Billy Dally, the Chief Scientist at Nvidia, has a very interesting classification of throughput vs. latency processing.

However you package it, the PC of the future is going to be a heterogeneous machine. It could have a small number of cores (processing units) optimized for delivering performance on a single thread (or one operating program). You can think of these as latency processors. They are optimized for latency (the time it takes to go back and forth in an interaction). Then there will be a lot of cores optimized to deliver throughput (how many tasks can be done in a given time). Today, these throughput processors are the GPU. Over time, the GPU is evolving to be a more general-purpose throughput computing engine that is used in places beyond where it is used today. (Source)

It makes a lot of sense to think about chips this way.  General purpose CPUs (like Intel x86 chips) have been optimized to reduce latency.  They have all sorts of fancy predictive logic to guess what instructions could be executed next, big caches to keep data local, and are designed to keep the CPU pipe full.  (They have all sorts of tricks for achieving this: superscaling, out of order execution, instruction pipelining, etc.) But at some point, this breaks down. Your cache may have a high hit rate, but it isn't 100%. You may guess pretty well at future operations, but eventually the logic required to support this guessing hits diminishing returns.

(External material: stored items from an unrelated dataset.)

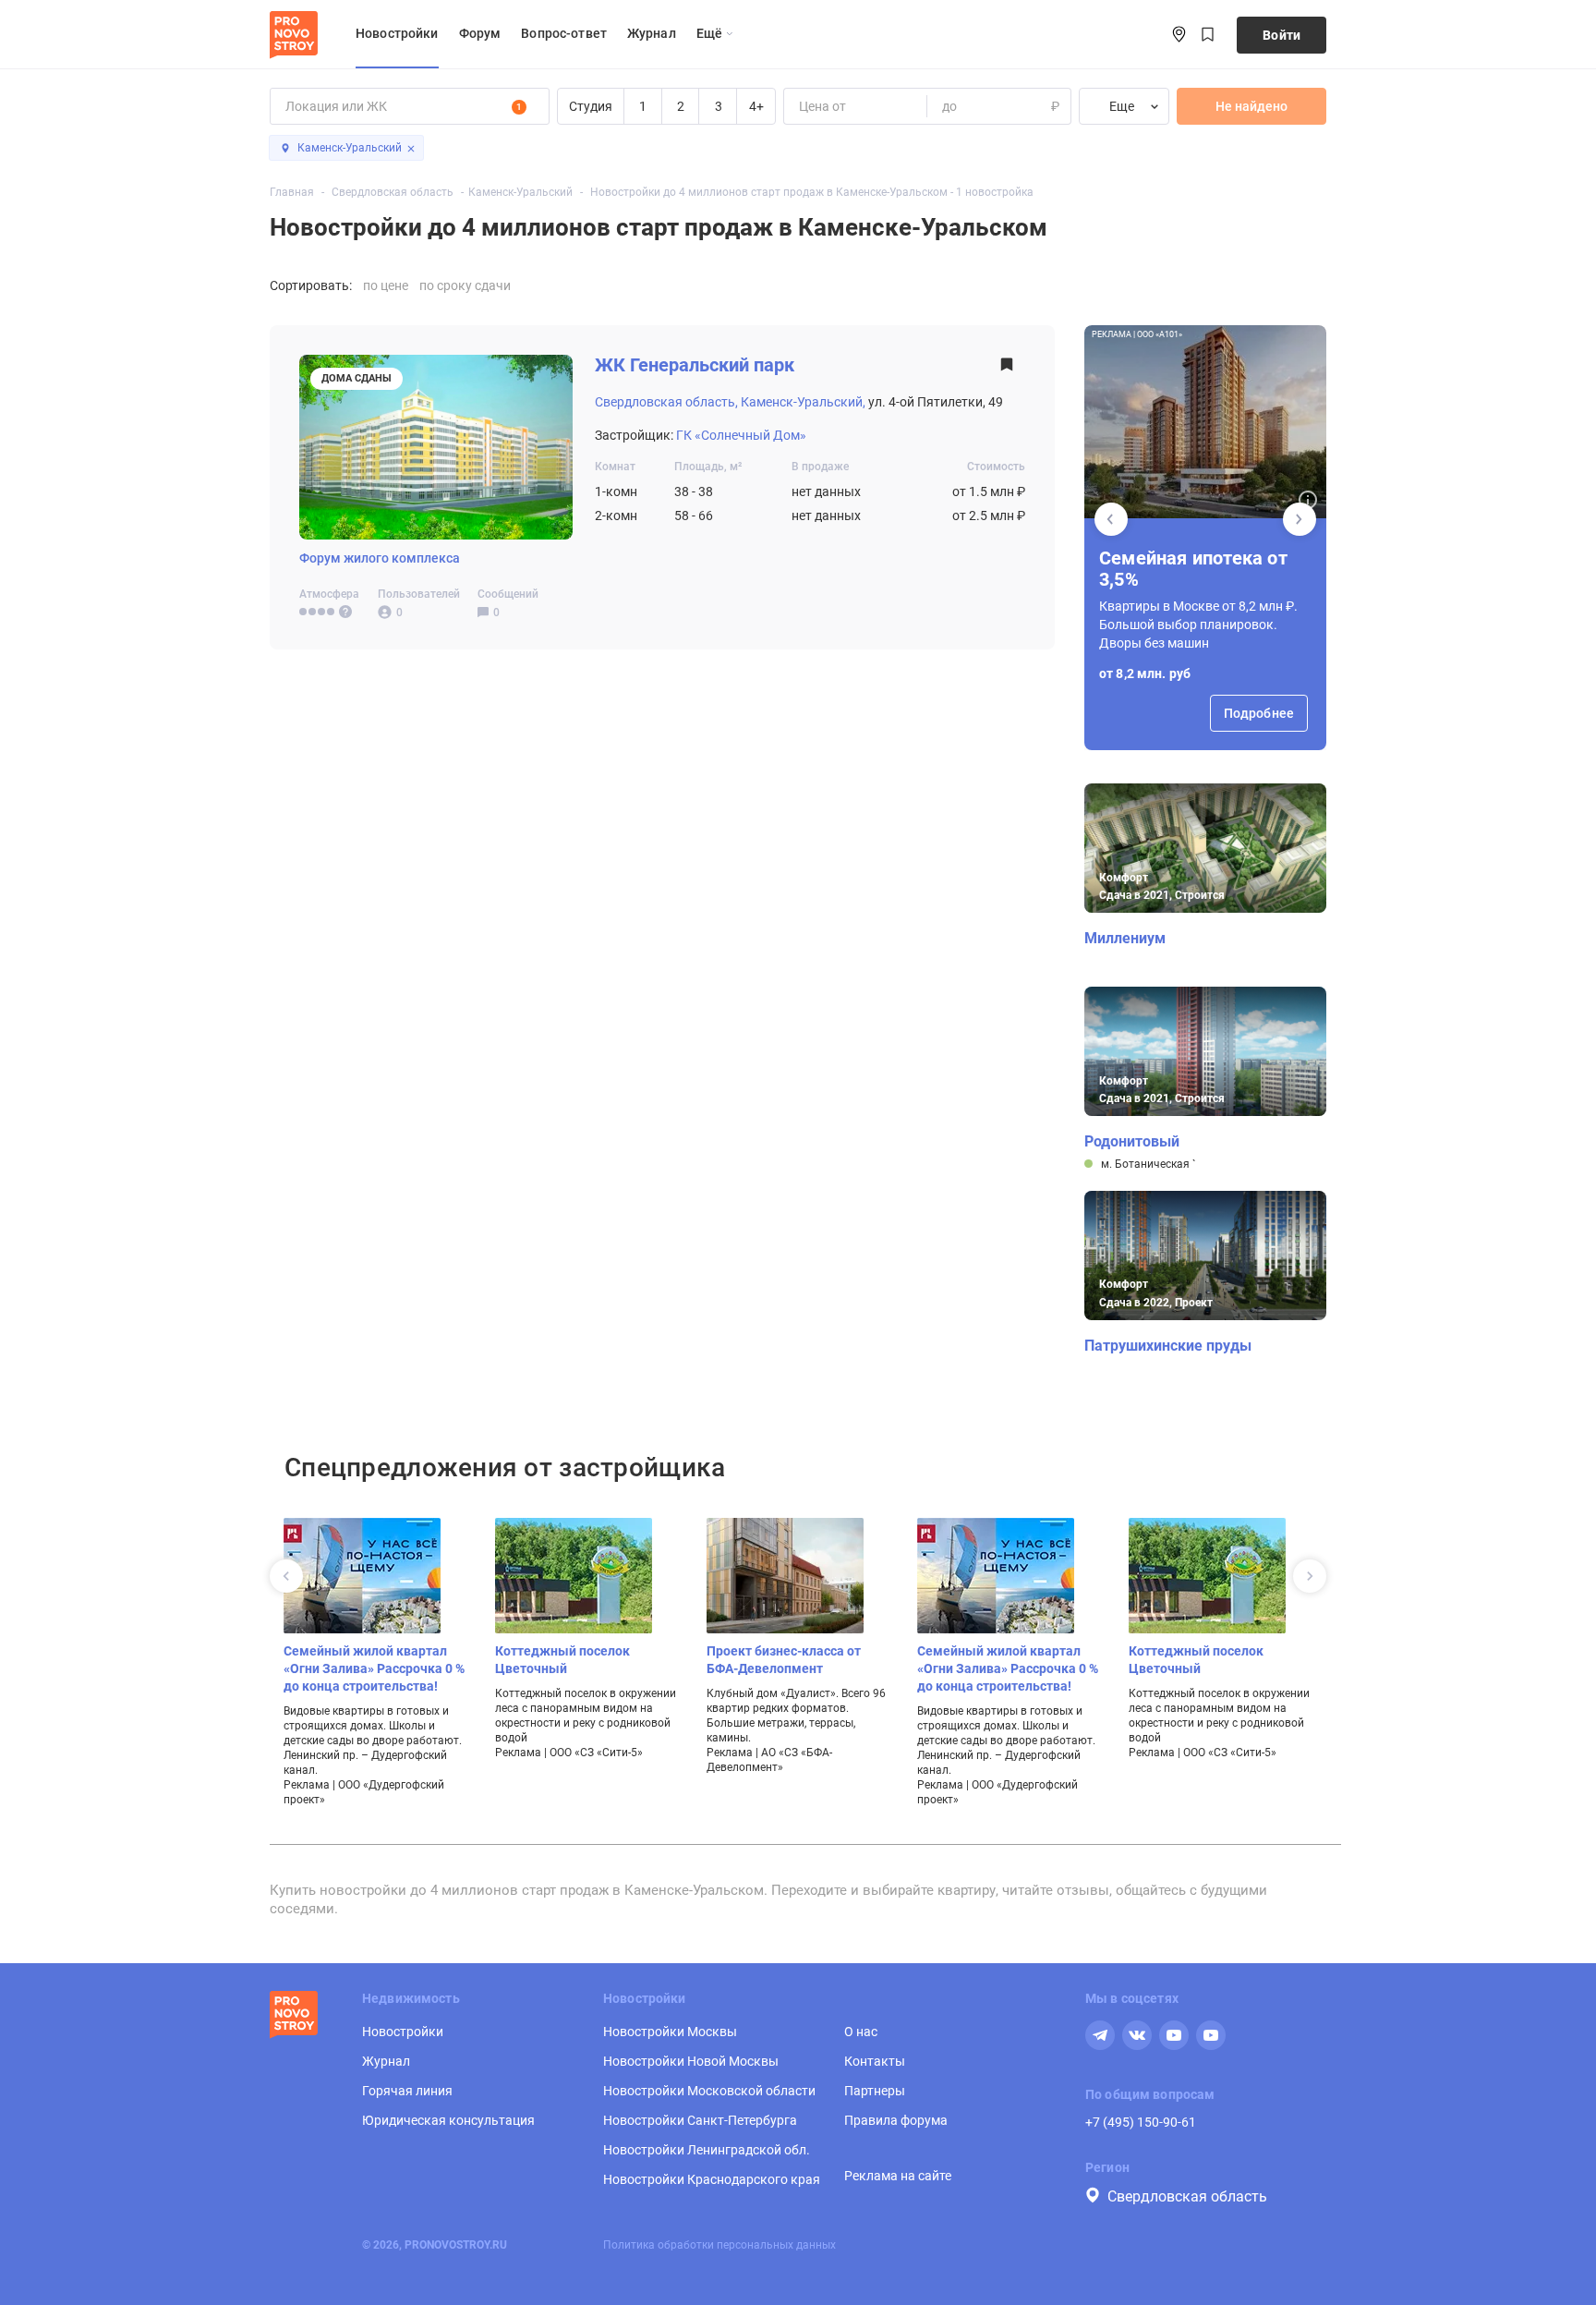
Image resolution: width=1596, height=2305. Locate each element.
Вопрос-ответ (564, 33)
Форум (480, 33)
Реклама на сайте (897, 2175)
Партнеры (874, 2090)
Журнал (651, 33)
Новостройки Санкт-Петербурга (700, 2120)
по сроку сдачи (465, 285)
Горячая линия (407, 2090)
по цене (385, 285)
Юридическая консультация (448, 2120)
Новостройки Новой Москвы (691, 2061)
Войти (1281, 35)
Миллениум (1125, 938)
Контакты (874, 2061)
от (805, 106)
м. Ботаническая (1146, 1163)
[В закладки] (1006, 370)
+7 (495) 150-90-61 (1140, 2122)
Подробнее (1259, 713)
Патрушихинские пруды (1167, 1345)
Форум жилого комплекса (379, 558)
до (949, 106)
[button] (1299, 519)
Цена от (822, 106)
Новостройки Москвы (670, 2031)
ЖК (694, 365)
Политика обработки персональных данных (719, 2244)
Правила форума (896, 2120)
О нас (860, 2031)
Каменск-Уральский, (803, 401)
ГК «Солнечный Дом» (741, 435)
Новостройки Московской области (709, 2090)
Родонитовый (1131, 1141)
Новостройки (397, 33)
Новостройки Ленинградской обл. (706, 2149)
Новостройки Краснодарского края (711, 2179)
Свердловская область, (666, 401)
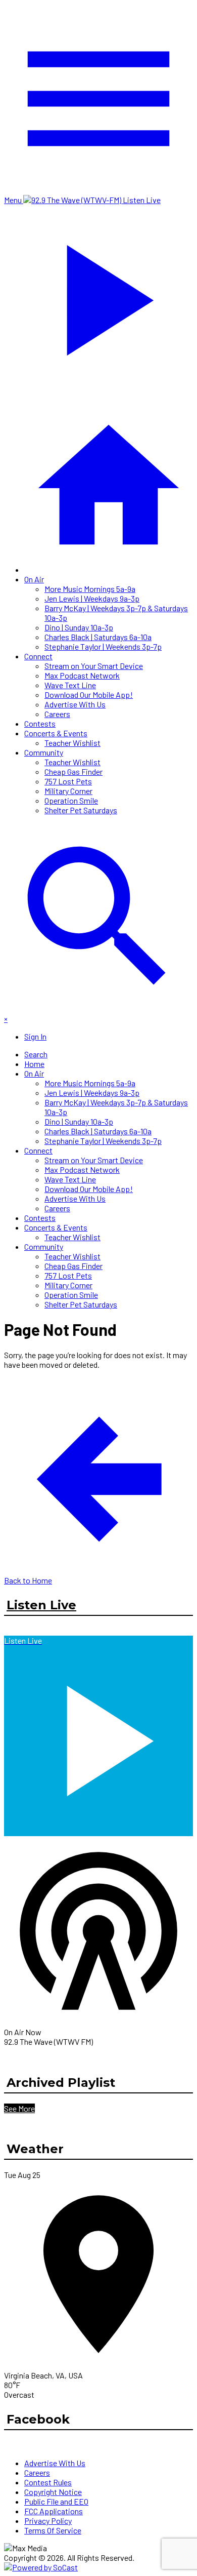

Throughput processors (eg: GPUs) are different. They don't have huge caches or complex management logic to fill the instruction pipe. But if you can feed them, they can crank. That's why a current Intel x86 CPU has 4 cores, and a current Nvidia as 240.  They spend their transistors on different logic. For GPUs, it is having a lot of very simple processors that can't do much, but can do what they do very quickly.  The challenge is keeping these throughput processors full and busy, so you can take advantage of their potential speed.